Google's ambitious programme, which began in 2004, was hit by a class action lawsuit by the Authors Guild in 2005. The digital database allows users to search through millions of book titles and even reach passages or selected pages. The Authors Guild claimed that Google was violating the rights of copyright holders.
According to Yahoo! Tech, federal judge Denny Chin, who had the support of an appellate court panel, said the project was "fair use" under copyright law.
"We are grateful that the court has agreed to uphold the decision of the Second Circuit (appeals court) which concluded that Google Books is transformative and consistent with copyright law," Google said in a statement following the decision.

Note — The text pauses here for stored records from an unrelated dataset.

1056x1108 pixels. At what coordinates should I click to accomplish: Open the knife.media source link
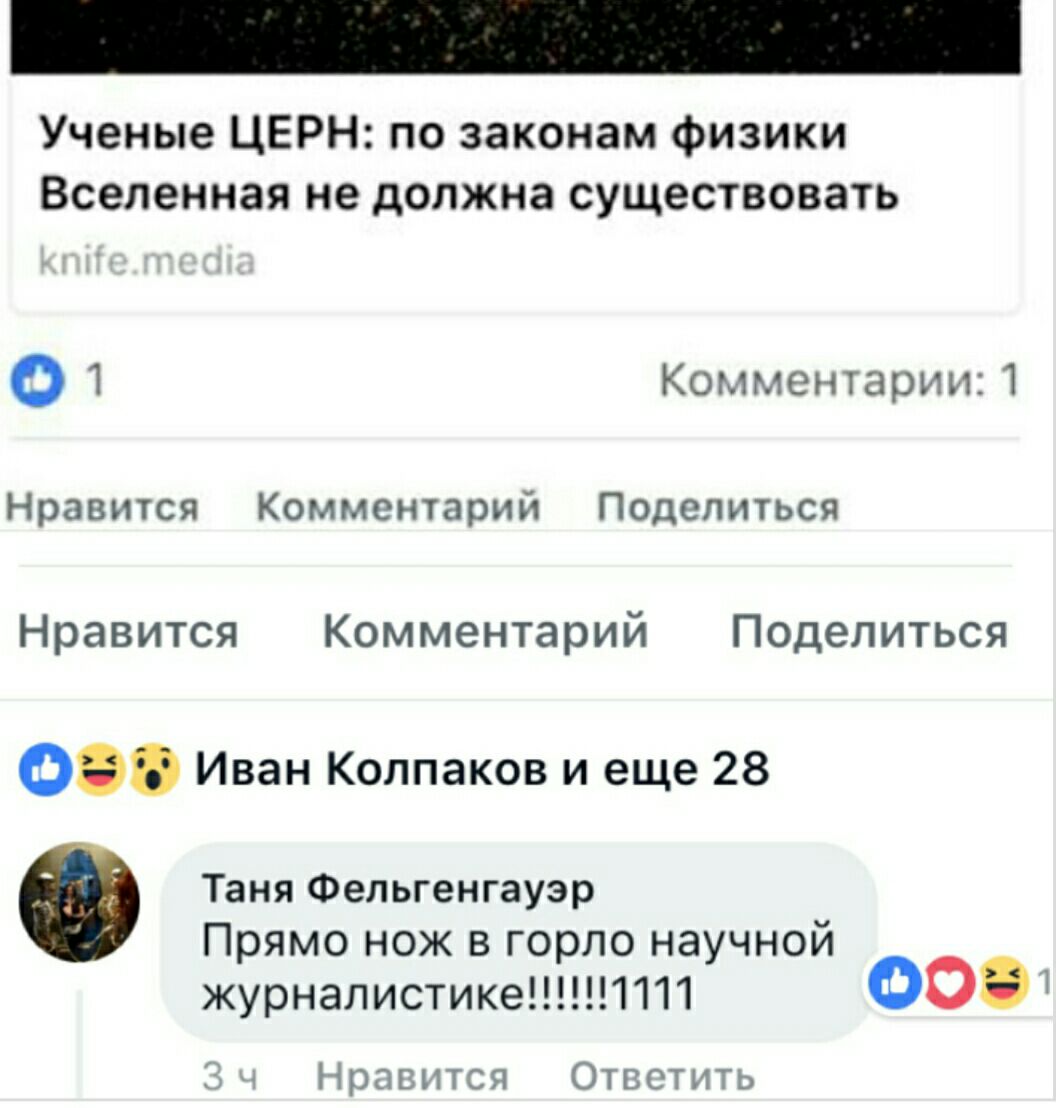[x=146, y=261]
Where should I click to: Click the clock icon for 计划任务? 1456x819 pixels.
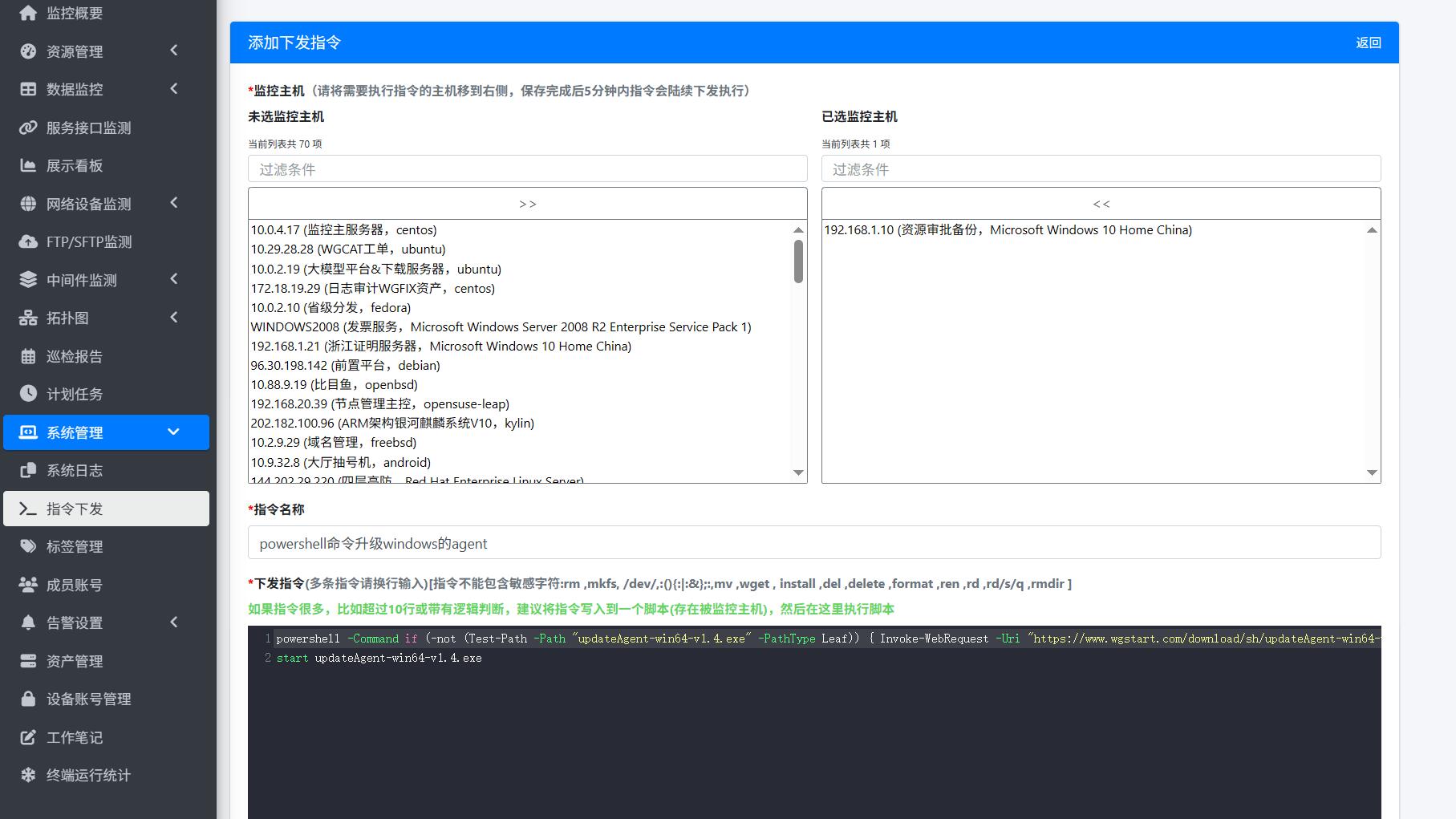28,394
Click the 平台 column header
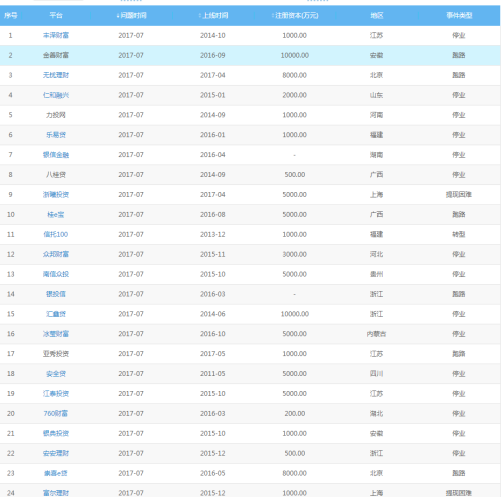This screenshot has width=504, height=497. point(56,16)
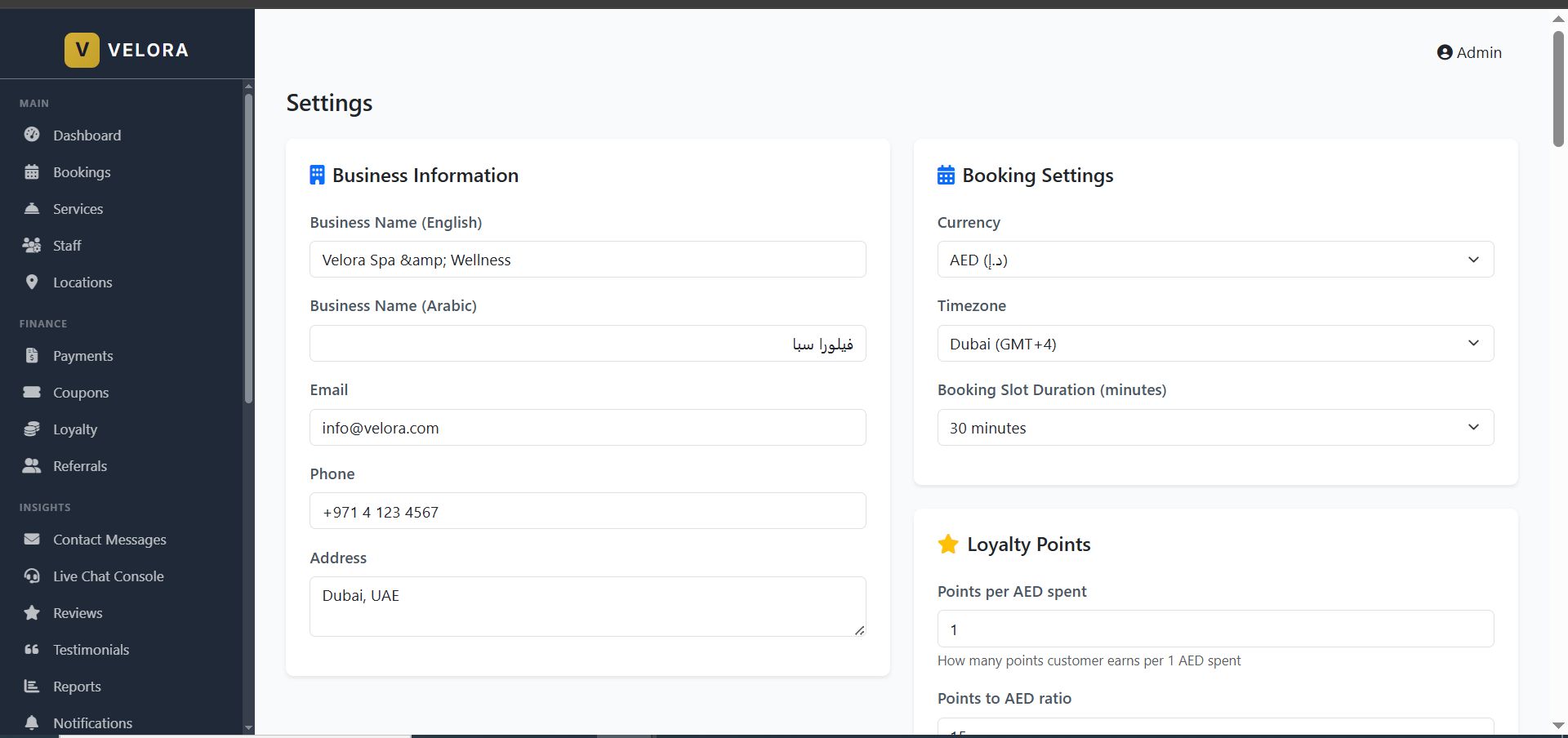Navigate to Testimonials page
The width and height of the screenshot is (1568, 738).
(x=91, y=650)
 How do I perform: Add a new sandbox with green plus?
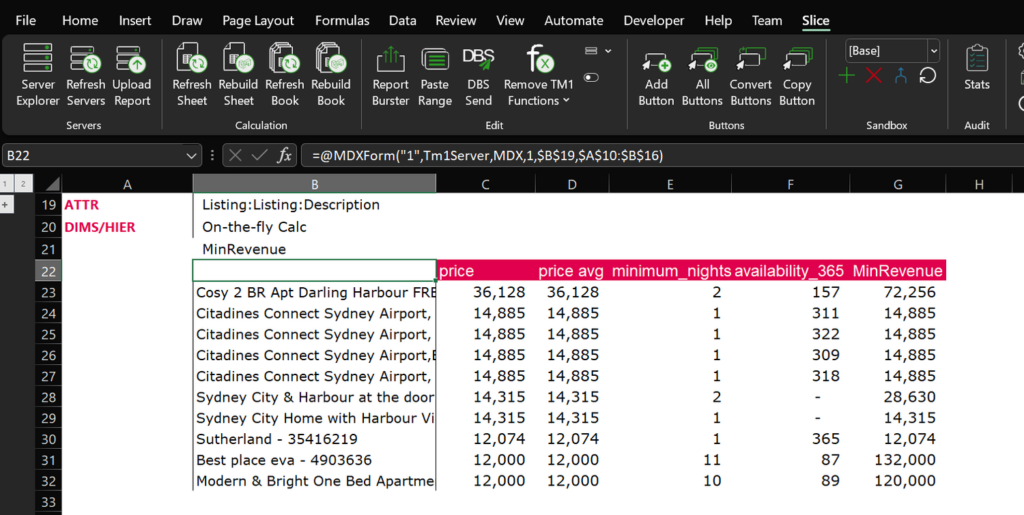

The statement continued: "The product acts like a card catalog for the digital age by giving people a new way to find and buy books while as the same time advancing the interests of authors."
Meanwhile, the Authors Guild released a statement to express its "disappointment" over the Supreme Court's order denying review of the decision. Authors Guild president Roxana Robinson said, "Today authors suffered a colossal loss. We filed the class action lawsuit against Google in September 2005 because, as we stated then, 'Google's taking was a plain and brazen violation of copyright law.' We believed then and we believe now that authors should be compensated when their work is copied for commercial purposes."
The authors group's executive director Mary Rasenberger added: "Blinded by the public benefit argument, the Second Circuit's ruling tells use that Google, not authors deserves to profit from the digitisation of the books."